Collected data entries:
>>>
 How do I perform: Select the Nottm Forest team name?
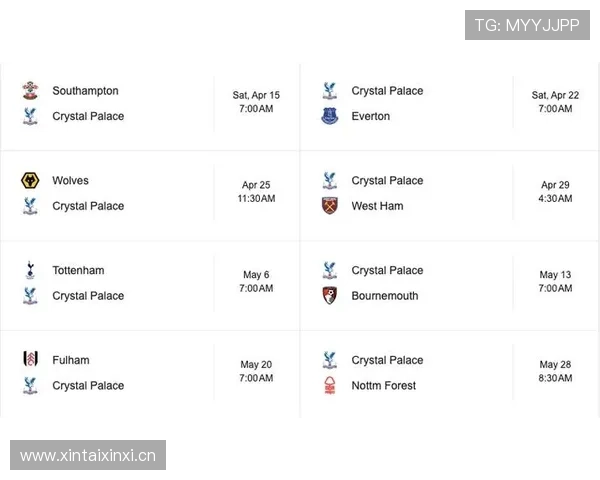click(384, 387)
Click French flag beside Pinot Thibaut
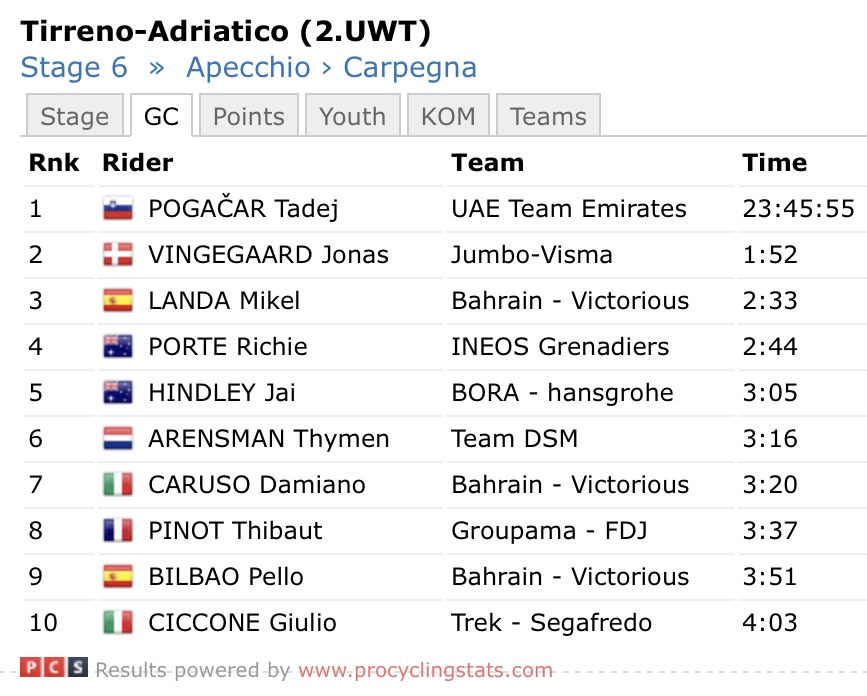Viewport: 867px width, 696px height. point(118,531)
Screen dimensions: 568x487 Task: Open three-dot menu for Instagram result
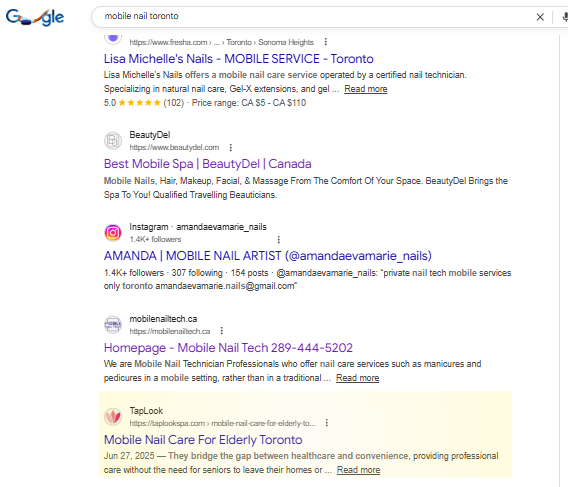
<<<
▶ [Work instructions]
Starting at the line that contains "Click French flag beside Pinot Thibaut", output every line through the end of the data, both ends included, and nothing else; pictures stay out.

▶ [Output of the task]
Click French flag beside Pinot Thibaut
Viewport: 867px width, 696px height. point(118,531)
Screen dimensions: 568x487 Task: Open three-dot menu for Instagram result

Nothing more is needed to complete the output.